The Moving Finger writes; and, having writ, Moves on: nor all your Piety nor Wit Shall lure it back to cancel half a Line, Nor all your Tears wash out a Word of it.


Best
____
What human would want an AI whispering in their ear, directing their every action, as if they were the soulless automaton? There a Scifi short story about that.

Jumper said...

Well, I don't wander into dystopia very often, and when I do, at least I clean the place up before I leave. Yes, it was dystopian, and yes, it was also poking fun at certain business types and politicians at the same time.

Unknown said...

I prefer the formulation by Richard Armour:

The moving finger writes, and, having writ,
Is badly stained with ink, you must admit.

Paul SB said...

Alfred, as far as math education goes, you are likely right, though I don't blame my former teachers (most of whom are probably no longer with us now). Actually, I blame one of them, Mr. Selk was such a horrible man I still remember his snarling face after all these years, but that's beside the point. I've heard some innovative things, and the new Common Core standards emphasize more practical, hands-on approaches, though most math teachers are having a hard time adapting, as I understand it (and maybe more important, most administrators are rather clueless how to do it themselves). But for me the window of opportunity closed a long time ago. Maybe when I retire.

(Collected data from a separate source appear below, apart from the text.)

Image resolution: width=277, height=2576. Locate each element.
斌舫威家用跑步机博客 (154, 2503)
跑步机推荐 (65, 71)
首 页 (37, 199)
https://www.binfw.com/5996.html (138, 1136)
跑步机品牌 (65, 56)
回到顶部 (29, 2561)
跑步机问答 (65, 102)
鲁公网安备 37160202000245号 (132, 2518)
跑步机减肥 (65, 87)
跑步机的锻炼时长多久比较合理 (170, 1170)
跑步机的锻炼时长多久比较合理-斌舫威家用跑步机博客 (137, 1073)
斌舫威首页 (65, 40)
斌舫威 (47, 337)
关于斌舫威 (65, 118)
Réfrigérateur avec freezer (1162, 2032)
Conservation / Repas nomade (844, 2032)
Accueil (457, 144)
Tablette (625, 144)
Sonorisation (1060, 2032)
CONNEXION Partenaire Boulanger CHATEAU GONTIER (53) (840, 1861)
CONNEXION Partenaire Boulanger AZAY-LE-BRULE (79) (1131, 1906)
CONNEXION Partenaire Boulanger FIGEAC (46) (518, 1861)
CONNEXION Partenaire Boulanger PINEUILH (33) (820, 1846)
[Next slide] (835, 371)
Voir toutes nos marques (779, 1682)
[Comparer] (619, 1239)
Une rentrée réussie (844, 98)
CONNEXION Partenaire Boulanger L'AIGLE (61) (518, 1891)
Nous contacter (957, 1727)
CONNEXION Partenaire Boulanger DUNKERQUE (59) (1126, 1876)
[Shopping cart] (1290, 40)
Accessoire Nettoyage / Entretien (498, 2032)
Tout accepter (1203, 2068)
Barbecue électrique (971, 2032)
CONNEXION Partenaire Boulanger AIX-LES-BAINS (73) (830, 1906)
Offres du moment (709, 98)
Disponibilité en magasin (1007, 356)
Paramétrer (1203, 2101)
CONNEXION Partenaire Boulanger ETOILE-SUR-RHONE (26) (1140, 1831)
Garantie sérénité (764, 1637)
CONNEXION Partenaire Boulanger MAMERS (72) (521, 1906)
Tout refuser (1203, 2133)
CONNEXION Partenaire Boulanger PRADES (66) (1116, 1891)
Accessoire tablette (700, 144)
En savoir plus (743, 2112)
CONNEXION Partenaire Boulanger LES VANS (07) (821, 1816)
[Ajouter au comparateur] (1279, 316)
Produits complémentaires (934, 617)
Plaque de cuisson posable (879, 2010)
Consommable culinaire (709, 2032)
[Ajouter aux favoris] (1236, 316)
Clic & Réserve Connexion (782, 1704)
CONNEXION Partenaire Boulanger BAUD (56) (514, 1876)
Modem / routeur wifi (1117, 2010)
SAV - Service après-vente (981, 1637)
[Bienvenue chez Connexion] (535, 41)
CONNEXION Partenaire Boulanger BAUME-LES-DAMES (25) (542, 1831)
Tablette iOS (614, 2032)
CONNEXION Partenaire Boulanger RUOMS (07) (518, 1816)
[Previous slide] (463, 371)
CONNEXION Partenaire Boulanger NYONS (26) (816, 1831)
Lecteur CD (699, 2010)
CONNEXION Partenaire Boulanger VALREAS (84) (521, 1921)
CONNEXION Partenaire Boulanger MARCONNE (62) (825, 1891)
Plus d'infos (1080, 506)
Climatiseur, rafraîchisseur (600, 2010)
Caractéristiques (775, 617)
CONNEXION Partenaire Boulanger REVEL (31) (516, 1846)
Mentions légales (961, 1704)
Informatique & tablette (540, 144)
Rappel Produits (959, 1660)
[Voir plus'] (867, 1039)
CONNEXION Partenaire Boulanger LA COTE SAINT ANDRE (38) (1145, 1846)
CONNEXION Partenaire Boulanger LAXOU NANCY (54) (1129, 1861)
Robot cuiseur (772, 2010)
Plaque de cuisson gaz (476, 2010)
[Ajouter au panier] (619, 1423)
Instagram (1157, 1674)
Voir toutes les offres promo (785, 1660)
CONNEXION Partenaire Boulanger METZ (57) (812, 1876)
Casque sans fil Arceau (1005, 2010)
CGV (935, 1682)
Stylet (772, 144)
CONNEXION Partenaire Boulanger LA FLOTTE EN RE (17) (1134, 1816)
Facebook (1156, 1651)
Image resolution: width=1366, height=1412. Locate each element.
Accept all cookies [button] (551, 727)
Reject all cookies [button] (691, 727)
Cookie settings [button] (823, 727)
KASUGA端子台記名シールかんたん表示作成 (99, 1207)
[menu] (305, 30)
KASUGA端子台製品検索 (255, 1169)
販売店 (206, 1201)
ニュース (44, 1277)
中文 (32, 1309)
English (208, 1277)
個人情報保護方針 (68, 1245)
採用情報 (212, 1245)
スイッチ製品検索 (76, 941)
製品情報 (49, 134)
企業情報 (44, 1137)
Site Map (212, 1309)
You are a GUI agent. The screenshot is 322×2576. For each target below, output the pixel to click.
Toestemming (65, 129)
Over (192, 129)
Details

On the subject of machines whispering in people's ears, has anyone here read M.T. Andersen's novel "Feed"? It's a young adult (Caldecott winner, if I remember), but might be worth your time. Very dystopian, but intelligently dystopian, not the usual reactionary screed, but still fairly light reading.

http://www.amazon.com/gp/product/0763662623?keywords=m.t.%20anderson&qid=1454375314&ref_=sr_1_3&s=books&sr=1-3


David Brin said...

"Perhaps, I will emulate our fine host" ...

Oh? And fuck you, you strawmanning puerile-evil twerp. The rest of that paragraph may describe you, but not me.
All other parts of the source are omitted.